9.12.04

Habrá.

Esta mañana encontré una manera más sencilla de saber si estoy dormida o despierta, nada de que prender y apagar las luces como en Waking Life: abrir la puerta de la casa: si una voz desquiciante lo anuncia, definitivamente estaré en esta vida; porque la casa en mis sueños Jamás tendría una alarma, ni rejas, ni trescientas cincuenta y nueve mil llaves para poder moverte en ella. Sería pequeña, tal cual es: amontonada con muebles de una casa más grande y llena de historias, con paredes blancas y otras cuantas craqueladas o coloridas: víctimas de los procesos creativos de mamá, con una cocina en la que si se compra otro salero ya no podremos sentarnos a comer, una vitrina que contiene a las bailarinas de Lladró pegadas con kola-loka por culpa de la bendita mudanza, el refrigerador que a veces arrulla, las repisas que se caen a medianoche, el techo al que está estrictamente prohibido subir, las escaleras que soportan nuestro a veces rancio, entorpecido, eufórico o bien, frenético caminar; los espejos que nos hacen sentir vergüenza, el cuarto en donde se guarda lo que no se usa pero puede usarse algún día: incomodidades que produce la no-costumbre. El encanto es que cada rincón que habitamos nos habita y cada discusión, regaño o abrazo se guarda en nuestras memorias y en estas paredes.

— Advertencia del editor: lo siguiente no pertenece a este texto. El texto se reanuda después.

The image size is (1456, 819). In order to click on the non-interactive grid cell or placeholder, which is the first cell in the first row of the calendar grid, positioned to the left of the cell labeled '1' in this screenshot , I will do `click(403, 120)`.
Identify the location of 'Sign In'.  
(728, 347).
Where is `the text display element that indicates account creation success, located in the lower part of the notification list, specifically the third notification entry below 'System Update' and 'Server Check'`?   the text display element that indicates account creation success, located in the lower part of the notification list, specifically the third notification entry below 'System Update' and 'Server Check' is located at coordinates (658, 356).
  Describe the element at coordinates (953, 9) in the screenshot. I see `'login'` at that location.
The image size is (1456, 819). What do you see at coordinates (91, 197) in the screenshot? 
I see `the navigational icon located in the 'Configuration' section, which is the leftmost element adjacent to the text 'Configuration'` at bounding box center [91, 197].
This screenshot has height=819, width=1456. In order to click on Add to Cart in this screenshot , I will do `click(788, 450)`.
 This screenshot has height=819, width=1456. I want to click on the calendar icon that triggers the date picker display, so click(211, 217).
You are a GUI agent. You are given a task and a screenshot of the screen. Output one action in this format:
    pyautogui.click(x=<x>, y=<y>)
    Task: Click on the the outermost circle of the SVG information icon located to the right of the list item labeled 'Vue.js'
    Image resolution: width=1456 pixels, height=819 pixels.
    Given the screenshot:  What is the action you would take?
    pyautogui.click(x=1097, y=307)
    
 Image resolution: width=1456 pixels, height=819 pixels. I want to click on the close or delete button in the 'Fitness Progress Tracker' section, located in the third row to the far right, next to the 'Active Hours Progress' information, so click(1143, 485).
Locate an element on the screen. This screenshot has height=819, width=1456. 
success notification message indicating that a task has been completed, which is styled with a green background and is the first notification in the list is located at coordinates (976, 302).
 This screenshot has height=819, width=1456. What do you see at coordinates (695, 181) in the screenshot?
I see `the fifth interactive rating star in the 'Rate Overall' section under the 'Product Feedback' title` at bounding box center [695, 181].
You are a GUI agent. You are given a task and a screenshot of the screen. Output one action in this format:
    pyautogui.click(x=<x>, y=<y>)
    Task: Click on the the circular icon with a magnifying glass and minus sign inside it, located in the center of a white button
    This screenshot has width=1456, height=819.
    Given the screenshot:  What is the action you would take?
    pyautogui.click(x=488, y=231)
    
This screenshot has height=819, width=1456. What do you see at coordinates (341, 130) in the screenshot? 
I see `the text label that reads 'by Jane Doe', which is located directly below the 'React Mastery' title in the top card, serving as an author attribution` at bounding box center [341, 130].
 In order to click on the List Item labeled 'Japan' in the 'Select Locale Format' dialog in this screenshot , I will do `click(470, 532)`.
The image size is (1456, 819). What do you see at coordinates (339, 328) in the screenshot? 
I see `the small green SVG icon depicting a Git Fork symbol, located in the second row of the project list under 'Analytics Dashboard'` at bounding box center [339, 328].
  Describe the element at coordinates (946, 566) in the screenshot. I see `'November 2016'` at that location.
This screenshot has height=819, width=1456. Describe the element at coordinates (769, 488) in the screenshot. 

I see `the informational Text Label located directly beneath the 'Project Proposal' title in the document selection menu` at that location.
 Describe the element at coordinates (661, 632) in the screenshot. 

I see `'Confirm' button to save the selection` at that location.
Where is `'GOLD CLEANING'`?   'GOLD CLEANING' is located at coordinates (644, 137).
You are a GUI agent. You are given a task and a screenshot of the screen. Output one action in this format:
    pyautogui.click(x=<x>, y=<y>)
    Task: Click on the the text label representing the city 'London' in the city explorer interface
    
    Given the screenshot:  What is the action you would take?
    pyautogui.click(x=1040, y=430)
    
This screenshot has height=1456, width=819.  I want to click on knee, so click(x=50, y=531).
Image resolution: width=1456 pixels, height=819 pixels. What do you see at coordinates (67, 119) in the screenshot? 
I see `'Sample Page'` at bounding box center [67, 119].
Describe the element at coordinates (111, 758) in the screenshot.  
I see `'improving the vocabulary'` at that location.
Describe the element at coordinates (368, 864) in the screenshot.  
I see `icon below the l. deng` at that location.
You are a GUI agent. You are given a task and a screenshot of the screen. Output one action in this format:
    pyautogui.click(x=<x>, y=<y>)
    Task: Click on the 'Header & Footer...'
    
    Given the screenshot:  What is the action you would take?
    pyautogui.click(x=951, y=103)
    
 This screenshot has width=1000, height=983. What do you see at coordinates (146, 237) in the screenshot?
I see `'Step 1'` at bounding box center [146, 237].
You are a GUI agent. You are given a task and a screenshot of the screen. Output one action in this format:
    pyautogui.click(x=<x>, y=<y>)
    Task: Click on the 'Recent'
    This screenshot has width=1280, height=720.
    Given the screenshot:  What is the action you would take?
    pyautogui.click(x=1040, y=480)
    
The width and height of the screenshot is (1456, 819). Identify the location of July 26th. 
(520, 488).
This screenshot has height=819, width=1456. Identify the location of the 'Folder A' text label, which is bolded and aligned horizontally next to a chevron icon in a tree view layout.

Ya no habrá casas con vista al mar y sin vecinos, jardines, baños y pisos de mármol; no habrá balcones ni barcos que lancen luces de bengala en año nuevo, no habrá navidades en patios, cuartos de espejos, sala de juegos, veranos en Canadá, otoños en Europa, clases de equitación; no habrá tragaluces, compras en Neiman Marcus, ni trajes Brioni; no habrá viajes, Bufadoras, ni autopistas escénicas. Habrá este frío insípido, abrazos sinceros, una casa y familia pequeña, unida; chocolate caliente, risas y, la sensación de saber que se tuvo mucho y ahora no se tiene menos, sino más.